(Instructions to follow):
Find and copy every line in the records that includes the string "Windows".

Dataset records
- - -
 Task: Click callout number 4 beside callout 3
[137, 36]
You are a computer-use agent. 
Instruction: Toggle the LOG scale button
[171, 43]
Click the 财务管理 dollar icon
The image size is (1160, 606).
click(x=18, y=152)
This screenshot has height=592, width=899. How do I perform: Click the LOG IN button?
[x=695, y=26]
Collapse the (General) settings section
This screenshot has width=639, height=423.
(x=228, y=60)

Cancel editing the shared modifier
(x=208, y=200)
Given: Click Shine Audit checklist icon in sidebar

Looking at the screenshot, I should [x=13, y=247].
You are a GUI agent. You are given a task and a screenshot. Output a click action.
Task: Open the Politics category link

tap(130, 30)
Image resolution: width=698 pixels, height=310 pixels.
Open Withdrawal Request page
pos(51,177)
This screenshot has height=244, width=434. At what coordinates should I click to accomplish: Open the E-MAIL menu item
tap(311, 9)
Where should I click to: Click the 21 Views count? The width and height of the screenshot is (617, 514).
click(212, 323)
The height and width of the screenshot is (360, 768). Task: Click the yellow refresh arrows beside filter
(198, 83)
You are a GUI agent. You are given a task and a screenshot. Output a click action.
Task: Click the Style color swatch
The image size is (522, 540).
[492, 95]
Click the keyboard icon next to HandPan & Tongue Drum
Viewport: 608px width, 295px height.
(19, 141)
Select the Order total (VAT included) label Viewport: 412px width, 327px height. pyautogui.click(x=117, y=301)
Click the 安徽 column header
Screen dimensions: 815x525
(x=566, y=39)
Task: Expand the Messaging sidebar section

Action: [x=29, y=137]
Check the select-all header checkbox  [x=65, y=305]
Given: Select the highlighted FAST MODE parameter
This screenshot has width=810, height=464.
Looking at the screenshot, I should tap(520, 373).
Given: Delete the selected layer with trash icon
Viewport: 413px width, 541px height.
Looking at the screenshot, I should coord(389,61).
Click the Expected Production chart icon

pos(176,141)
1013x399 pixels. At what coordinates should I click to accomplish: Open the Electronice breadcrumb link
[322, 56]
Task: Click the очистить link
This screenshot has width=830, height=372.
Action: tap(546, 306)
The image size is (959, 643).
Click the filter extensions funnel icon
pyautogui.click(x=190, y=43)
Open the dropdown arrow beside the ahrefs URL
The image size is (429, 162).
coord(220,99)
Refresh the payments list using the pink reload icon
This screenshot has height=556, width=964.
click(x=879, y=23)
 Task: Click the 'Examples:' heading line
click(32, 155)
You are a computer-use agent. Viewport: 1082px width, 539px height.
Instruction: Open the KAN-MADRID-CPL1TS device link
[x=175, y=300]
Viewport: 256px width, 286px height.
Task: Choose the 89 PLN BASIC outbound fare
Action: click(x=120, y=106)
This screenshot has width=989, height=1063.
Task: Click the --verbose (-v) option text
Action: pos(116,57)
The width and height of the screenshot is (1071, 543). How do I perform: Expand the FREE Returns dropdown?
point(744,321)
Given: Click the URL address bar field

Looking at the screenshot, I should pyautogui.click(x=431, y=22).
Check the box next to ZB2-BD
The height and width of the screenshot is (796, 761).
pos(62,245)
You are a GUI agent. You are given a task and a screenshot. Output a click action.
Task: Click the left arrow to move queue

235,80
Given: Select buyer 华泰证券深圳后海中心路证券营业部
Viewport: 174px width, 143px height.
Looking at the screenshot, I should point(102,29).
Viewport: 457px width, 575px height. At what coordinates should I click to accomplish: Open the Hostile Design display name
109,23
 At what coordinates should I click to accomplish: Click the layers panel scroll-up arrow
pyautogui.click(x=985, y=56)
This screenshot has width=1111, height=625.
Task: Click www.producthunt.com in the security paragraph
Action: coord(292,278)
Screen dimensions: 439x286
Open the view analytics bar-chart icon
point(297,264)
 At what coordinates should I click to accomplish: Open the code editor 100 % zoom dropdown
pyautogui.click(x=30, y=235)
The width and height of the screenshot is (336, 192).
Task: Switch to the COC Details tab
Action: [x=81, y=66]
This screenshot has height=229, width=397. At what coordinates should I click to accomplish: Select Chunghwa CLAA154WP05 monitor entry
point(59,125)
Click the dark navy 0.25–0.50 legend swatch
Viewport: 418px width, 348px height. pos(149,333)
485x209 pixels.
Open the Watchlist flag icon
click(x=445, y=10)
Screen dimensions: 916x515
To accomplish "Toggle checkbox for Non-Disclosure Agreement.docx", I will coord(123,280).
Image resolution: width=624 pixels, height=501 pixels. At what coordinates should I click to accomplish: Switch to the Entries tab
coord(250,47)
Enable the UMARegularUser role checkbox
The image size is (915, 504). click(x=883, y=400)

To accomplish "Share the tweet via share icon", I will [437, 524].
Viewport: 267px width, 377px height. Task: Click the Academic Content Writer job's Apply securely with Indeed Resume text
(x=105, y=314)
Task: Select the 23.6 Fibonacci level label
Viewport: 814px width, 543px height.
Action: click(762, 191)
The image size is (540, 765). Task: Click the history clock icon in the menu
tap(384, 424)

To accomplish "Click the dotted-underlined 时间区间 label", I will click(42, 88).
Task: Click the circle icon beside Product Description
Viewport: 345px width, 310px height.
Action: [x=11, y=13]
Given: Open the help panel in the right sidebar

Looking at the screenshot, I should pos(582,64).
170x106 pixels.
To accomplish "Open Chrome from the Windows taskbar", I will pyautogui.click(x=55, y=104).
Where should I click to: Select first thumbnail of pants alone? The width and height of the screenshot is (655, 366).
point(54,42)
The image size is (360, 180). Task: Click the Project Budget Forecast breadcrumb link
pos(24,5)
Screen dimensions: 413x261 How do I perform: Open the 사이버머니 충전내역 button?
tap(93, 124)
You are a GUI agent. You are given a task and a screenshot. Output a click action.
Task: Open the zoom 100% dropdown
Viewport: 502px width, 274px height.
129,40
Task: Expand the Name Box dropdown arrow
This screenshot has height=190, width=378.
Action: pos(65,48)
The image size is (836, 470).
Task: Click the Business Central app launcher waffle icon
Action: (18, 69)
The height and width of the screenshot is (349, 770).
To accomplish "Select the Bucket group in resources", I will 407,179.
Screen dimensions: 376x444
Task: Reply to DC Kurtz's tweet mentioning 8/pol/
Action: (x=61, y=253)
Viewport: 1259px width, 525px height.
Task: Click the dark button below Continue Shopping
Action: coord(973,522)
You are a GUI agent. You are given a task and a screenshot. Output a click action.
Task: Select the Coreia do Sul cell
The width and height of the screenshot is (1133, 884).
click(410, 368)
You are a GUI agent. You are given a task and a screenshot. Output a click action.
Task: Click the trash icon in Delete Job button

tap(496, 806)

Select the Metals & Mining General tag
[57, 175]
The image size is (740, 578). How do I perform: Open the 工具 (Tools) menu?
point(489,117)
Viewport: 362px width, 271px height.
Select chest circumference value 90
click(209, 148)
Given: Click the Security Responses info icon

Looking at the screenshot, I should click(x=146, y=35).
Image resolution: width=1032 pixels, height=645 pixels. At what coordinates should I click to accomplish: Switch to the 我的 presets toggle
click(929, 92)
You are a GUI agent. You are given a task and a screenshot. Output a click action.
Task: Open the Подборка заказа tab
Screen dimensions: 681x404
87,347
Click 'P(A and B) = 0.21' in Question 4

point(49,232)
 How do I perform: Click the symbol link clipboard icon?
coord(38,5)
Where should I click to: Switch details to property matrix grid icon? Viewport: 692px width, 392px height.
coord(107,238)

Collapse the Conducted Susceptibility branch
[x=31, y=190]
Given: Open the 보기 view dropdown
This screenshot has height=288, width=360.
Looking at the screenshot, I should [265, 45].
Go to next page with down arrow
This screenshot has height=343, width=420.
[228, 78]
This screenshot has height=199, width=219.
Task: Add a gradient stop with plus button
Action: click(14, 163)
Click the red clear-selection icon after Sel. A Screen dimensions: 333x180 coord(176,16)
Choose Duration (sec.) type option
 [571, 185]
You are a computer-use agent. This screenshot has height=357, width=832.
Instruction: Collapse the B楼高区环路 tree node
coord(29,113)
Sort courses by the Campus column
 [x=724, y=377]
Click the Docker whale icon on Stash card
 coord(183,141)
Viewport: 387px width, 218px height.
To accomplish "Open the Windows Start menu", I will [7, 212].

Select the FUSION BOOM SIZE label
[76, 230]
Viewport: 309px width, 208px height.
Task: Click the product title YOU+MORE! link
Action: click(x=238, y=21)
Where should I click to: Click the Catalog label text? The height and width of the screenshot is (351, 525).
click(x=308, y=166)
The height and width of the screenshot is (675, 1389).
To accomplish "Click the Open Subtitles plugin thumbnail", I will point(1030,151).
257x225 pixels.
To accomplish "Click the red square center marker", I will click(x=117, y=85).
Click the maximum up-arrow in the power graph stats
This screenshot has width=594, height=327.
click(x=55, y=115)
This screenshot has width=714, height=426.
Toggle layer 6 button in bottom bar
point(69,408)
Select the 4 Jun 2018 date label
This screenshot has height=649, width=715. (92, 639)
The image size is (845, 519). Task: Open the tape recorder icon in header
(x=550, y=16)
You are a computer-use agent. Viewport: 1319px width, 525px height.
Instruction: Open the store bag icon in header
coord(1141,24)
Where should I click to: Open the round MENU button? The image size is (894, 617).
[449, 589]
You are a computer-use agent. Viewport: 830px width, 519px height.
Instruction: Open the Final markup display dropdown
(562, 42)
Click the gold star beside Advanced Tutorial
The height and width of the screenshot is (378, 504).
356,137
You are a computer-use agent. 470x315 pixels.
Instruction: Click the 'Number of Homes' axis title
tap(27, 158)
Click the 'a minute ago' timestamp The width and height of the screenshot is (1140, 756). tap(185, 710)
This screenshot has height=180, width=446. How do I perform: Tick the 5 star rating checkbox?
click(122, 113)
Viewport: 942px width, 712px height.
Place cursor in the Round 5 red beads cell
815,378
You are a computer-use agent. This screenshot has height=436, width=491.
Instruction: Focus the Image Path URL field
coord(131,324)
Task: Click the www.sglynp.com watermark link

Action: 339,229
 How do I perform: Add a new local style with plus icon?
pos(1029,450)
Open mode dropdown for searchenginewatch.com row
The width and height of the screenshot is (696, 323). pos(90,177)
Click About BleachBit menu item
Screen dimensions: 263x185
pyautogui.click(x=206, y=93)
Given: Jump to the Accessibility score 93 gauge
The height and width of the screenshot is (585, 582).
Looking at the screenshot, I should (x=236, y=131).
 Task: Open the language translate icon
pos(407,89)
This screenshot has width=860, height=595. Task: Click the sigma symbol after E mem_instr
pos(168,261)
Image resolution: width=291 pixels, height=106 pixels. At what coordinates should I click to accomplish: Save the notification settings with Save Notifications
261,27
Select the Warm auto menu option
- - -
(Exercise solution):
To accomplish "Open Chrome from the Windows taskbar", I will pyautogui.click(x=55, y=104).
To accomplish "Open the Windows Start menu", I will [7, 212].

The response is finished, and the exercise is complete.